Samedi 9 décembre 1995, Mikhaïl Timofeievitch Kalachnikov a découvert la France pour la première fois. "Un vieux rêve" pour cet homme de 76 ans. L'inventeur du mythique fusil d'assaut a gardé toute sa simplicité. Celle d'un homme honnête qui a cru en sa patrie...pour le meilleur et pour le pire. Portrait d'un patriote qui n'a pas honte de son oeuvre.
Son invention est connu dans le monde entier. Certains le croient mort. Tous ces bruits, ces rumeurs, Mikhaïl Kalachnikov s'en amuse. Dans la fourgonnette qui le mène à Paris depuis l'aéroport de Roissy, il n'en perd pas une miette.
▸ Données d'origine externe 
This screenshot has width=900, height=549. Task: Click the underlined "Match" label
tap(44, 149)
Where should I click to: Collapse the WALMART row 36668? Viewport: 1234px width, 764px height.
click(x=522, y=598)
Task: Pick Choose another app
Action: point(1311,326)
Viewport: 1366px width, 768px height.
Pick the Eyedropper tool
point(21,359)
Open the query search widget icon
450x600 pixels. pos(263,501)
A 76 ans, cet homme petit et trapu, aus yeux bleus perçants, a gardé toute sa curiosité. "Parij" (Paris en russe), il en rêvait depuis longtemps. "Jamais je n'ai vu autant de voitures", s'exclame-t-il. Ses compagnons de route lui expliquent la situation en France, les grèves. Mikhaïl Timofeevitch écoute avec attention. Mais ça ne l'atteint pas. L'inventeur s'intéresse à tout ce qui se rapproche à la technique. Il veut voir une station de métro, fixe un jeune homme qui répare sa moto, observe les Famas des policiers du plan vigipirate. Rien ne lui échappe. Avant la Russie soviétique ne l'autorisait pas à sortir. "Je ne pouvais même pas me rendre à Varsovie, en Pologne", témoigne-t-il. Aucun étranger ne pouvait le rencontrer. Et Ijevsk, cette ville de l'Oural (Association France-Oural), située à 2000 kms à l'est de Moscou, dans laquelle Mikhaïl Kalachnikov travaille depuis 1948, a été fermée jusqu'en 1991. Alors, l'inventeur n'a aucun regret. "Oui, j'ai été communiste. J'ai même été député du Soviet suprême. Mais maintenant, je peux enfin sortir, voyager. J'ai déjà visité une douzaine de pays depuis la Pérestroïka". Pourtant, Mikhaïl Kalachnikov ne s'identifie pas à ceux qui dédaignent leur patrie. Il aime arborer ces médailles soviétiques lorsqu'il rencontre des journalistes occidentaux.
Mourir debout
Son pays ne l'a pas rendu milliardaire, comme il aurait pu le devenir en Occident. Mais il ne s'en rend pas vraiment compte."C'est difficile de dire combien je touche par mois, dit-il avec gène. Nos roubles ne signifient plus rien. Je dois recevoir 1 millions de roubles (environ 1000 francs) par mois, finit-il par lâcher, embarrassé. Pour un russe moyen, cela représente un bon revenu. Et Mikhaïl Kalachnikov qui vit tout seul, depuis la mort tragique d'une de ses filles, s'estime presque privilégié.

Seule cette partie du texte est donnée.